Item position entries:

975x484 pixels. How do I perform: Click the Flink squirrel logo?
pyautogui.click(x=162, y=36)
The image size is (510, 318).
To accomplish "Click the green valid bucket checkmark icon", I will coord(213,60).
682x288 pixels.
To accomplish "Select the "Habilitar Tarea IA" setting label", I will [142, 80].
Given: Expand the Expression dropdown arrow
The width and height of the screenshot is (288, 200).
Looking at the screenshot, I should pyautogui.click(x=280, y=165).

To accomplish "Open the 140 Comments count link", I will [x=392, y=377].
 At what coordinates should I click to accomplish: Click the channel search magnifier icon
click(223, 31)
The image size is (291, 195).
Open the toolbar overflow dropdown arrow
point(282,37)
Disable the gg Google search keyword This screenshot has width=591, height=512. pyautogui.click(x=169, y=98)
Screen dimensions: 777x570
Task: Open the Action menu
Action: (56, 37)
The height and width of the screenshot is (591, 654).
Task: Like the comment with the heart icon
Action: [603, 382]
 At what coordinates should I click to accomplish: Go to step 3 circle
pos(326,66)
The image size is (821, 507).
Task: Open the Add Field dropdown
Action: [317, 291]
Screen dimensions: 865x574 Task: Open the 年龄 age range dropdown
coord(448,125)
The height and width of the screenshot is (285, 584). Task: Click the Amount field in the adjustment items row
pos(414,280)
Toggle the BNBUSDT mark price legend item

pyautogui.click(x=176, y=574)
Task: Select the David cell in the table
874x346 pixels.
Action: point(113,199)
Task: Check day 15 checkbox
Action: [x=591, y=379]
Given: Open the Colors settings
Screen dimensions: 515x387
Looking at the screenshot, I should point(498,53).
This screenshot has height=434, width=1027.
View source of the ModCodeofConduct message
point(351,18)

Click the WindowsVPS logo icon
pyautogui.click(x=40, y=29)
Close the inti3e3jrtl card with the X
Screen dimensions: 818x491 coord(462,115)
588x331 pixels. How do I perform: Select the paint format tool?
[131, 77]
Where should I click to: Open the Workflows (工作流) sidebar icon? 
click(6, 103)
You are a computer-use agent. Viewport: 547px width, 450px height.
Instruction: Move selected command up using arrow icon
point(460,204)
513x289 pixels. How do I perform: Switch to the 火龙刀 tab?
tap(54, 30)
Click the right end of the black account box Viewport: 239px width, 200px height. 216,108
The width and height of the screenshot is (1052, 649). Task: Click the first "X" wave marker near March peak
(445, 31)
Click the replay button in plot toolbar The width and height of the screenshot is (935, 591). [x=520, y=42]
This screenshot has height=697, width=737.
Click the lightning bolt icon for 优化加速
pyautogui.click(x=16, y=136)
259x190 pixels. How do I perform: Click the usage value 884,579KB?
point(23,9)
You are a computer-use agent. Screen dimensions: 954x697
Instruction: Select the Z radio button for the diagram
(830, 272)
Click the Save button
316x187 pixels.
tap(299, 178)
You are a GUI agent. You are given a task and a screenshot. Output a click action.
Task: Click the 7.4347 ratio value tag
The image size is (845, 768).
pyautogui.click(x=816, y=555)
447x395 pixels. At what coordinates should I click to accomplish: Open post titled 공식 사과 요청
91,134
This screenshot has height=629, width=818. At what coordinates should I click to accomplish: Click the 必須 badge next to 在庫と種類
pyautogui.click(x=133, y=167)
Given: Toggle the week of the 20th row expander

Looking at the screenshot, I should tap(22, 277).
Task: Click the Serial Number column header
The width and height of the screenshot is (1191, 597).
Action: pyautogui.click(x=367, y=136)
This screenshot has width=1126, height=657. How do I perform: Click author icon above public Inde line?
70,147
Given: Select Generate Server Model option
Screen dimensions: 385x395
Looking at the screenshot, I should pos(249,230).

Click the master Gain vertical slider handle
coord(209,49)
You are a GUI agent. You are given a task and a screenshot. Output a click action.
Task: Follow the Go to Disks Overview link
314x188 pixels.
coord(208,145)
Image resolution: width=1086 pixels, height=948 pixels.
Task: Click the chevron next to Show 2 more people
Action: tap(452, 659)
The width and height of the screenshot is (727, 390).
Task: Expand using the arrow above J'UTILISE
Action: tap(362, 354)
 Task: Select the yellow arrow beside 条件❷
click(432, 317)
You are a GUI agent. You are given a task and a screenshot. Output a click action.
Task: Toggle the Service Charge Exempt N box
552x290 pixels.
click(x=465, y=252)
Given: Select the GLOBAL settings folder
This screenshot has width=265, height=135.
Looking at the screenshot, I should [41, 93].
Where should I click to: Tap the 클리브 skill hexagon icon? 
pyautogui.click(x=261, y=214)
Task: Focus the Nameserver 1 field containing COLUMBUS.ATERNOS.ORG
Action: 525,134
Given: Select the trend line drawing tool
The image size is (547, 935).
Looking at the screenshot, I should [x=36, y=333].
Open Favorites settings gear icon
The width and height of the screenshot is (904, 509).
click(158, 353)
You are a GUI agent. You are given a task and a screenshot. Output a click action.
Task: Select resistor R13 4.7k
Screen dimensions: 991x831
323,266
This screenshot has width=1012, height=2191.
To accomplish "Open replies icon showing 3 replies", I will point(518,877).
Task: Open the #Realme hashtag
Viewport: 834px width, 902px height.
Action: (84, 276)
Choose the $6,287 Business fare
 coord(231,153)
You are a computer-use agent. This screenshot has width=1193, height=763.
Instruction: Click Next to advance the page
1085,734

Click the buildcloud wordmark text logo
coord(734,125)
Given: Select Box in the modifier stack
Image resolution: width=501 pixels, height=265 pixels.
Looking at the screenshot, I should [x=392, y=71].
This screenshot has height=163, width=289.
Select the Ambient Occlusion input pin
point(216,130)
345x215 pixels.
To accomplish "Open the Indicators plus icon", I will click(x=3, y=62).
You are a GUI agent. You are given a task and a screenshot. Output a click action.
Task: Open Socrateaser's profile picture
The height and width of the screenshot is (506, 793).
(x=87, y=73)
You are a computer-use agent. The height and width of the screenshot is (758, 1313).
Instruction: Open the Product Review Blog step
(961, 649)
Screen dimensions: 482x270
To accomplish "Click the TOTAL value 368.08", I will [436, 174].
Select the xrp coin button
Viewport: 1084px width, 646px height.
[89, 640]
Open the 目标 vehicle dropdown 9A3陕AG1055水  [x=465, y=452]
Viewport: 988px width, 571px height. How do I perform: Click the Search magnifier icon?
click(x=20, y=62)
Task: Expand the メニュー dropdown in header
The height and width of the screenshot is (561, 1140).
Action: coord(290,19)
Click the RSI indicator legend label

_Exercise_
Copy out the lines above word for word, starting with the line that contains "Click the master Gain vertical slider handle" and continuing through the line that contains "Action: tap(362, 354)", with both of those lines included.

_Reply_
Click the master Gain vertical slider handle
coord(209,49)
You are a GUI agent. You are given a task and a screenshot. Output a click action.
Task: Follow the Go to Disks Overview link
314x188 pixels.
coord(208,145)
Image resolution: width=1086 pixels, height=948 pixels.
Task: Click the chevron next to Show 2 more people
Action: tap(452, 659)
The width and height of the screenshot is (727, 390).
Task: Expand using the arrow above J'UTILISE
Action: tap(362, 354)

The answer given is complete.